◆ WHAT IS ASKED ◆
Extract every line from the rows below that contains the word "resolution".

A block of data
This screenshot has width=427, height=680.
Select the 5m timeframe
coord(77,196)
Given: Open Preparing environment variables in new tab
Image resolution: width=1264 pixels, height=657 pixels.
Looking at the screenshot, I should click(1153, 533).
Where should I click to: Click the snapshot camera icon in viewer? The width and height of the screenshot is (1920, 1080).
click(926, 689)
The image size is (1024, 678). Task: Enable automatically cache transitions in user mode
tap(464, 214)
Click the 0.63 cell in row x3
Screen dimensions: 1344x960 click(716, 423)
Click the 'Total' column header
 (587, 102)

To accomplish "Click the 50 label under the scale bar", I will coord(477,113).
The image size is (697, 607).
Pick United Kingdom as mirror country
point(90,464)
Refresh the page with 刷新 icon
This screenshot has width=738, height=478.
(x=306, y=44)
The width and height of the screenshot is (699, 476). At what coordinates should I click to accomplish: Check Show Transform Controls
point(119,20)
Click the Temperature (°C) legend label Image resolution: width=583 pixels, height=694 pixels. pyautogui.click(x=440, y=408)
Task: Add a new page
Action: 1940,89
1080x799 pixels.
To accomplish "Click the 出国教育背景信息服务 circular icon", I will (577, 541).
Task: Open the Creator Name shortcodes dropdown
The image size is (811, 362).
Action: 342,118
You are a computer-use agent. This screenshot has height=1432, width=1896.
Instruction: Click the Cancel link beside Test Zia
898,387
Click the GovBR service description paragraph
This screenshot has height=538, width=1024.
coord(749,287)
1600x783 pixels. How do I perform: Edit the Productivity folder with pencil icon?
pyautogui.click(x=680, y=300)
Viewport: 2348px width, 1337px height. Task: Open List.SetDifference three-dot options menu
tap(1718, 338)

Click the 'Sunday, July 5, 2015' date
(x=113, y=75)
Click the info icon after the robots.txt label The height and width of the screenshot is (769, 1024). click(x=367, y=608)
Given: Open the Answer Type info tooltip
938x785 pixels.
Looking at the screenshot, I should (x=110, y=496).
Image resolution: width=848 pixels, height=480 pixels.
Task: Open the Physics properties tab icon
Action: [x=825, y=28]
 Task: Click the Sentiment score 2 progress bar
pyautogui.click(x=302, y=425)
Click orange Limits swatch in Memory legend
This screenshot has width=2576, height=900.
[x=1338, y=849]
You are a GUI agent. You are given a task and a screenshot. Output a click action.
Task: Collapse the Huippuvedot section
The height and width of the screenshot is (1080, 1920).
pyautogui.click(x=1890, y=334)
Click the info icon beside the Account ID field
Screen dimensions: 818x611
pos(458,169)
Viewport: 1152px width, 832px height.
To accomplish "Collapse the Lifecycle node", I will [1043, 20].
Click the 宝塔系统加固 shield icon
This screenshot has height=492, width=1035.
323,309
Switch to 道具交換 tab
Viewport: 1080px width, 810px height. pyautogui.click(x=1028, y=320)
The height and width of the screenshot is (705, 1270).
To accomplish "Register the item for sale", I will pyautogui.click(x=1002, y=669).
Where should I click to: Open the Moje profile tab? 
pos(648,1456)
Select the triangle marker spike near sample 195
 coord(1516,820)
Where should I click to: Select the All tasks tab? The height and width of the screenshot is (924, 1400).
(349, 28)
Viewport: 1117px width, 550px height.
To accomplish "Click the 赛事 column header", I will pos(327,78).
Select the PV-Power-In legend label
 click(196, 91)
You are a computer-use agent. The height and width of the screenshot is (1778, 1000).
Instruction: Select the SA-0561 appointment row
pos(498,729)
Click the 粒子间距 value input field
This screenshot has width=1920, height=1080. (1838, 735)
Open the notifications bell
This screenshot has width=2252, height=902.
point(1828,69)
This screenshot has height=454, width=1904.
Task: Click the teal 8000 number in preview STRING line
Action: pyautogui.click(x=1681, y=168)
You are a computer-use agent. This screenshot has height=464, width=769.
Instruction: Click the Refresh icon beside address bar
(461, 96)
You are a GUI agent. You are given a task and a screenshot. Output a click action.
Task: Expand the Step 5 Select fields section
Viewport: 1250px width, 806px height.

◆ WRITTEN SOLUTION ◆
Image resolution: width=1264 pixels, height=657 pixels.
Click the Temperature (°C) legend label Image resolution: width=583 pixels, height=694 pixels. pyautogui.click(x=440, y=408)
Image resolution: width=848 pixels, height=480 pixels.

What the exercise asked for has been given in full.